Does a recent N.J. Supreme Court decision mean the end of tax breaks for developers in Princeton?

In a recent ruling, Malanga vs. the Township of West Orange, the New Jersey Supreme Court ruled that West Orange improperly designated the site of its public library as an area in need of redevelopment under the Local Redevelopment and Housing Law.

The court reaffirmed that the standard for declaring a property or building in need of redevelopment must be that the property is “blighted.” But the town must also prove that the area is detrimental to the community and that there is a public purpose for redeveloping buildings. The Supreme Court also emphasized that the fact that a property is old or requires modernizing is not a confirmation of “blight.”

Why is this relevant to Princeton? In recent years, the Princeton Council has approved at least three properties — The Princeton Shopping Center, Princeton Theological Seminary, and Thanet — as Areas in Need of Redevelopment, primarily to enable property developers and owners to override existing zoning and secure tax breaks in the form of Payments In Lieu Of Taxes.

Given that Princeton has a shortage of buildable land that generally sells at a premium, there are few to no properties that even come close to the standard for being “blighted.”

What’s more, the recent Princeton Theological Seminary properties illustrate this issue perfectly. Of the 10 seminary properties that were included in the Area in Need of Redevelopment, one was a playing field and others were used for residential, recreational, and even conference use. The Area in Need of Redevelopment approval resulted in several historic buildings being demolished and the properties being offered to a developer who is looking for favorable zoning and a tax break. The remaining properties, all of which are in use, including the playing field, still fall under the Area in Need of Redevelopment designation.

The court has highlighted that these types of Area in Need of Redevelopment designations are clearly in violation of the law and represent an overly broad interpretation of the law that has been so enthusiastically embraced by developers.

What should be done?

To respect this ruling, existing Area in Need of Redevelopment approvals should be reviewed, and where relevant, should be corrected to comply with the proper interpretation of the law. This would include, for projects not approved, not negotiating further PILOT agreements that negatively impact school funding and property taxes. The redevelopment of the properties should also comply with the underlying existing zoning. For properties that are presently in use, including playing fields, the Area in Need of Redevelopment should be rescinded, and the properties should revert to their underlying zoning, making them subject to normal planning processes. This represents an opportunity for the Princeton Council to redirect development towards affordable housing, realigning development with the public interest and using tax breaks to encourage developers to prioritize affordable development.
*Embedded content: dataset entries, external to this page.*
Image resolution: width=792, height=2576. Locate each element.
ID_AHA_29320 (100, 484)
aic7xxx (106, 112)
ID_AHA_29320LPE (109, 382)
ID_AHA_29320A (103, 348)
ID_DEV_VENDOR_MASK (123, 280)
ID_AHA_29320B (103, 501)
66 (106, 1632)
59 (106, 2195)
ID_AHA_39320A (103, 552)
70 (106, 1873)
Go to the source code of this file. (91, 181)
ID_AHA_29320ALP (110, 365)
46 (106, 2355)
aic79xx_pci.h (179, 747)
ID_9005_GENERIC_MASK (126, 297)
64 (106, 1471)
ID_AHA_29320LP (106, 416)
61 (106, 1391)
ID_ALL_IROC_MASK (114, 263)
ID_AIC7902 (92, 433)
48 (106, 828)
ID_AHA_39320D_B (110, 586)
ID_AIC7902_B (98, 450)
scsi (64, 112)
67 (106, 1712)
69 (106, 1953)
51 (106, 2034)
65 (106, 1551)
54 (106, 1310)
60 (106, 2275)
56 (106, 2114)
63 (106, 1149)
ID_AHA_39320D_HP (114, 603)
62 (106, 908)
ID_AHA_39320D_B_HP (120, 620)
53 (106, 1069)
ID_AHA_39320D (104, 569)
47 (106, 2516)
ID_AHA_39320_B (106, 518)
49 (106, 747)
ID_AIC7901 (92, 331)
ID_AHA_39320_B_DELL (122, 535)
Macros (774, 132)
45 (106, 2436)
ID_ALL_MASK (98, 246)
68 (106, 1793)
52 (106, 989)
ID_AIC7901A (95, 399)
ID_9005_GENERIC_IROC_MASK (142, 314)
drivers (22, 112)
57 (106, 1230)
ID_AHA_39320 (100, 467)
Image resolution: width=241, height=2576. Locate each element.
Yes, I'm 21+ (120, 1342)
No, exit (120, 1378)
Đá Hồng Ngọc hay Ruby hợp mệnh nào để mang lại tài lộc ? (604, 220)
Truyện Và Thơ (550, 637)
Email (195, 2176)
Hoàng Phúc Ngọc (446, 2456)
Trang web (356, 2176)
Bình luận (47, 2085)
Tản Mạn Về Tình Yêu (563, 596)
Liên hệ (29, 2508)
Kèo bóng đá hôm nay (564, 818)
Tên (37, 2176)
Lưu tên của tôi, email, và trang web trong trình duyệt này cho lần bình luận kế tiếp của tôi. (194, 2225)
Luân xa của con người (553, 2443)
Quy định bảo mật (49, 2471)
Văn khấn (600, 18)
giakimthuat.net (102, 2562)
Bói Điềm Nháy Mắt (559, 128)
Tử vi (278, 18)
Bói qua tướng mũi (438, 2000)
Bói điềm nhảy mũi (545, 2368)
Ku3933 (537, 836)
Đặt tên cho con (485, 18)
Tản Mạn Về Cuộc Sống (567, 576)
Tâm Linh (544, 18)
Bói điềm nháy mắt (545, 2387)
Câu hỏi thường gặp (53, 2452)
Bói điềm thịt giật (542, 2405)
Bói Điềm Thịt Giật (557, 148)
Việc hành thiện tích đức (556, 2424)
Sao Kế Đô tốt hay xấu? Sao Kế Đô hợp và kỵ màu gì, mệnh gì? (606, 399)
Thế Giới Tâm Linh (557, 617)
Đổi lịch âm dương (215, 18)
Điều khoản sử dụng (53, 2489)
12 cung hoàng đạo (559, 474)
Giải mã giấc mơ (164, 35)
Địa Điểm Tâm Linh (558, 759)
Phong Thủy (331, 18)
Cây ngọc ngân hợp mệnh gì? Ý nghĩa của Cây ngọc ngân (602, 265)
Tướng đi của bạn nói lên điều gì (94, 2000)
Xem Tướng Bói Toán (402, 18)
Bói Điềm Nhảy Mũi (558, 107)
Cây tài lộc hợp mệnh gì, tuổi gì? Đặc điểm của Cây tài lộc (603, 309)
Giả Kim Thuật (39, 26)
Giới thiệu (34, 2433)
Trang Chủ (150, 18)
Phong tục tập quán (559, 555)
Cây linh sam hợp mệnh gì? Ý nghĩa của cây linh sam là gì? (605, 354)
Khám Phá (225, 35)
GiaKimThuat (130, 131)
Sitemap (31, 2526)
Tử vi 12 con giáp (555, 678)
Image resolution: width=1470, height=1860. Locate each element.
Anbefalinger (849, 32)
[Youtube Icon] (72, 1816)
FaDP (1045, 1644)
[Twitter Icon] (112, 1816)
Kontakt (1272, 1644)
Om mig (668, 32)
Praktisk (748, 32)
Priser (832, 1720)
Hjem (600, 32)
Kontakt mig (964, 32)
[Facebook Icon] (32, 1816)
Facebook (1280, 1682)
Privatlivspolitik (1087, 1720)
While this decision sets a precedent and highlights the importance of ensuring that Area in Need of Redevelopment designations are made in accordance with the law and serve a true public interest, it does not automatically prohibit the use of ANR designations in the state. Instead, it calls for greater scrutiny, transparency, and adherence to legal standards when making such designations.

Mike Head
Hibben Road

One Comment

  1. I agree completely that classifying these areas in Princeton, none of which are in the last “blighted”, as in need of redevelopment was not accurate or fair to the surrounding communities. In particular, I live near the shopping center. Having moved around a fair bit in my life, this is one of the nicest communities I have ever lived in–walkable and safe. In need of redevelopment? Not at all.